## Stored items

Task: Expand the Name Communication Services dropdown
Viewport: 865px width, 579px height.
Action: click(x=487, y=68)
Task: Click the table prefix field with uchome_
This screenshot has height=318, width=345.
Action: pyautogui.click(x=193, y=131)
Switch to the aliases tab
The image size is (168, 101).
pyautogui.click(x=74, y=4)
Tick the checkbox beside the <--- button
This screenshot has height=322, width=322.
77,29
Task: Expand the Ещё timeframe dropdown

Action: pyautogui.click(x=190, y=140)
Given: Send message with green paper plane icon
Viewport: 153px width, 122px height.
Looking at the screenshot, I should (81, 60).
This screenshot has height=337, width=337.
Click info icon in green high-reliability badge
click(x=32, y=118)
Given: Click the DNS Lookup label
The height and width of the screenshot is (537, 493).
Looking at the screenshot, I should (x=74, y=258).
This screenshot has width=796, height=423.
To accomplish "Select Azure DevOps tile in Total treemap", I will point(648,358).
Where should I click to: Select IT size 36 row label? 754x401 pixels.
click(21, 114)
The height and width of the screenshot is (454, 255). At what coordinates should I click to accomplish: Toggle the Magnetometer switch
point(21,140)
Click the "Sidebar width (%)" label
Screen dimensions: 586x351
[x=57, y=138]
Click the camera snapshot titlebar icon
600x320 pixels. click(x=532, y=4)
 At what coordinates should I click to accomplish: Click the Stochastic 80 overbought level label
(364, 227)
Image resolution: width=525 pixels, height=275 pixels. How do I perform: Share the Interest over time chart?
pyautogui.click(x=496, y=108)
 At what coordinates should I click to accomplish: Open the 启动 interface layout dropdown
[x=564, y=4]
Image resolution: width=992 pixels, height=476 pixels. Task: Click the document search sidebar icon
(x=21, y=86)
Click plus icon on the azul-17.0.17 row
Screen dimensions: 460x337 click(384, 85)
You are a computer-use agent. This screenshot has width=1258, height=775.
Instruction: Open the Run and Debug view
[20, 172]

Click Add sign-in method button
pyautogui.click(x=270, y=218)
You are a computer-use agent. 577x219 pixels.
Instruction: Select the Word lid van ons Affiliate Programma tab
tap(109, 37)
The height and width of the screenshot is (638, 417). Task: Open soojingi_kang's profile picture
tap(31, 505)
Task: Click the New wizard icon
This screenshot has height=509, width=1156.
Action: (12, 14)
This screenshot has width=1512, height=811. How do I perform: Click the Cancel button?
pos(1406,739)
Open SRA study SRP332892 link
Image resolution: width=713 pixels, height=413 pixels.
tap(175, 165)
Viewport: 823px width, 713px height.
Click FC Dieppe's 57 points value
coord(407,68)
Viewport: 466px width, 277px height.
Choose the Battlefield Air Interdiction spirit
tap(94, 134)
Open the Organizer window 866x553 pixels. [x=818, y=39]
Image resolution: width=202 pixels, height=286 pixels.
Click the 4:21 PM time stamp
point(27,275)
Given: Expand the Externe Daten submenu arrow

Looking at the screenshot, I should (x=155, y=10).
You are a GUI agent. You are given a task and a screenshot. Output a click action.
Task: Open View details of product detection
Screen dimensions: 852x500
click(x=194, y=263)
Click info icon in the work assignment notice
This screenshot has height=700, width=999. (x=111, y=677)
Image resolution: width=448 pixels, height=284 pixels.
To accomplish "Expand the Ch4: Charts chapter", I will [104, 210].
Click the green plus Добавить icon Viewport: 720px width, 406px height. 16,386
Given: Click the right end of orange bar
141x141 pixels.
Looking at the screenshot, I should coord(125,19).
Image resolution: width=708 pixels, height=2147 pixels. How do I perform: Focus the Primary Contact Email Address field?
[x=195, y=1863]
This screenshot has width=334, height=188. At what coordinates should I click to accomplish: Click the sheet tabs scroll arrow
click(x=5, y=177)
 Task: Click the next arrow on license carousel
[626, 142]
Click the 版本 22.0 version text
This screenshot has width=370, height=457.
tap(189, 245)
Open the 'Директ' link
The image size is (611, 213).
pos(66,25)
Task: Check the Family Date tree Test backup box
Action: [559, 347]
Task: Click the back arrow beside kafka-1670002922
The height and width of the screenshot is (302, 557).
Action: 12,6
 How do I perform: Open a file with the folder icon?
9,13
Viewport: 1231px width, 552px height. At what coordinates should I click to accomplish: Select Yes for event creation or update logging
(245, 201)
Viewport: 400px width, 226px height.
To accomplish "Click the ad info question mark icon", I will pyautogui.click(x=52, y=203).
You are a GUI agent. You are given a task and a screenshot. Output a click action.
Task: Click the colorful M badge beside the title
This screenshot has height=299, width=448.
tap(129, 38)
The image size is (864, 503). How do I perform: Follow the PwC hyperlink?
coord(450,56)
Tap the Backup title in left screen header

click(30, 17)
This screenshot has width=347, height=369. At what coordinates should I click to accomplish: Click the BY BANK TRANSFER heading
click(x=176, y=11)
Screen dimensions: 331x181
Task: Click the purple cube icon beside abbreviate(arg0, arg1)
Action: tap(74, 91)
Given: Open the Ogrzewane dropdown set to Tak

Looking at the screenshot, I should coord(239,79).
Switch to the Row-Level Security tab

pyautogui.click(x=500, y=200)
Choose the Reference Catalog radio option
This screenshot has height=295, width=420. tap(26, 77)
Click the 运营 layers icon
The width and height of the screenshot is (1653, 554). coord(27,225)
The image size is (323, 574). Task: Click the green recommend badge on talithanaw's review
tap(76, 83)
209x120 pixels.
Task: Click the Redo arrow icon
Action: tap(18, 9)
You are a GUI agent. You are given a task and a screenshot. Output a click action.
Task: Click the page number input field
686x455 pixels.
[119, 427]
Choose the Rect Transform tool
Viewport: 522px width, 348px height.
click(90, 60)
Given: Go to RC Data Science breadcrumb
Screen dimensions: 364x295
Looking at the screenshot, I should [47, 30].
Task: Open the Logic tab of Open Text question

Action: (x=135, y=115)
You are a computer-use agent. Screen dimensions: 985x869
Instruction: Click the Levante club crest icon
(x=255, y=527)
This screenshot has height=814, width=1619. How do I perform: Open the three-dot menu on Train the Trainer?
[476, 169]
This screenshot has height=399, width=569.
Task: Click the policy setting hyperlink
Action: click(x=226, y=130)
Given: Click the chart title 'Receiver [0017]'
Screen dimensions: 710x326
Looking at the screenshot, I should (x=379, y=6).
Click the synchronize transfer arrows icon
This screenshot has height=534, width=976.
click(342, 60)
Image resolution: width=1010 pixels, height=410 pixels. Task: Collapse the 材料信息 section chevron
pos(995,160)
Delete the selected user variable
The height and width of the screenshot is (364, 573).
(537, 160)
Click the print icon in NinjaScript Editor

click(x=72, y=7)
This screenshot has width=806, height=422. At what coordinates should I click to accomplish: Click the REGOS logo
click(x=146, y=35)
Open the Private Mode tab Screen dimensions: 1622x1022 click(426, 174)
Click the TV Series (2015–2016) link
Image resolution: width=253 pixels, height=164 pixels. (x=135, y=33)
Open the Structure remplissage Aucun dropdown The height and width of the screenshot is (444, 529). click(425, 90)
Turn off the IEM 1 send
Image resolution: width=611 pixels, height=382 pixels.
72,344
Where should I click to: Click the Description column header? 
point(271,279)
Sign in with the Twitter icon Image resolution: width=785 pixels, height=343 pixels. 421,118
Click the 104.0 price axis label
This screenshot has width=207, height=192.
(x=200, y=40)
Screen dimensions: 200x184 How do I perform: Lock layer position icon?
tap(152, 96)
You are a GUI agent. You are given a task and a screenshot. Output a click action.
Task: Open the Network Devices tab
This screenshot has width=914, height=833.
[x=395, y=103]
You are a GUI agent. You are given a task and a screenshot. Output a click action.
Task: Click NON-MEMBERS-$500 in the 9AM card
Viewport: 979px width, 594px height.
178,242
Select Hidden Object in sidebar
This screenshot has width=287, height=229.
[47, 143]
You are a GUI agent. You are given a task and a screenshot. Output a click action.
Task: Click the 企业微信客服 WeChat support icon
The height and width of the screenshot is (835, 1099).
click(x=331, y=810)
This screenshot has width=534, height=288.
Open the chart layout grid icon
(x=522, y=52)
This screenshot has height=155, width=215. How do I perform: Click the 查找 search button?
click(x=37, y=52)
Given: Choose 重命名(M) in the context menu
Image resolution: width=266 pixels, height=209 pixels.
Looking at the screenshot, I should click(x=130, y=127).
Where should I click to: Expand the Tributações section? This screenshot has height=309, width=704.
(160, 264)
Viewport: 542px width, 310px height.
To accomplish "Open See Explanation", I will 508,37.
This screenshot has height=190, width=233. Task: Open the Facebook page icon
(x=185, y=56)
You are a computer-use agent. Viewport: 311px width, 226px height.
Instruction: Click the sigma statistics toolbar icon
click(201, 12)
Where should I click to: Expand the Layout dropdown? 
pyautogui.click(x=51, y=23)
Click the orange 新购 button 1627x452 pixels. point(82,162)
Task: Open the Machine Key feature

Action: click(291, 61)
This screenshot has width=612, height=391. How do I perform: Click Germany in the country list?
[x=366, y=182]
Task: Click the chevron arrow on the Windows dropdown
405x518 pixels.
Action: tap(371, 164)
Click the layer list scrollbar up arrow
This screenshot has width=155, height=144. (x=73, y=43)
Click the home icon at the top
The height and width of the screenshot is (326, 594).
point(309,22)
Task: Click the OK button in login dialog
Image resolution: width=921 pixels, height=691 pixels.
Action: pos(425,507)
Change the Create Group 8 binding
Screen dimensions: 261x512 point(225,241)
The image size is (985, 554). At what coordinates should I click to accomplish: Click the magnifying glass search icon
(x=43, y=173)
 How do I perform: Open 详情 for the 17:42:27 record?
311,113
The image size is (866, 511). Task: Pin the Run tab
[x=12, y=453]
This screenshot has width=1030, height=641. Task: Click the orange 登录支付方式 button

## PROBLEM TO WORK ON
Starting at the line that contains "Where should I click to: Expand the Layout", transcribe every line through the last line of the entries above, exactly, and nothing else.

## SOLUTION
Where should I click to: Expand the Layout dropdown? 
pyautogui.click(x=51, y=23)
Click the orange 新购 button 1627x452 pixels. point(82,162)
Task: Open the Machine Key feature

Action: click(291, 61)
This screenshot has width=612, height=391. How do I perform: Click Germany in the country list?
[x=366, y=182]
Task: Click the chevron arrow on the Windows dropdown
405x518 pixels.
Action: tap(371, 164)
Click the layer list scrollbar up arrow
This screenshot has width=155, height=144. (x=73, y=43)
Click the home icon at the top
The height and width of the screenshot is (326, 594).
point(309,22)
Task: Click the OK button in login dialog
Image resolution: width=921 pixels, height=691 pixels.
Action: pos(425,507)
Change the Create Group 8 binding
Screen dimensions: 261x512 point(225,241)
The image size is (985, 554). At what coordinates should I click to accomplish: Click the magnifying glass search icon
(x=43, y=173)
 How do I perform: Open 详情 for the 17:42:27 record?
311,113
The image size is (866, 511). Task: Pin the Run tab
[x=12, y=453]
This screenshot has width=1030, height=641. Task: Click the orange 登录支付方式 button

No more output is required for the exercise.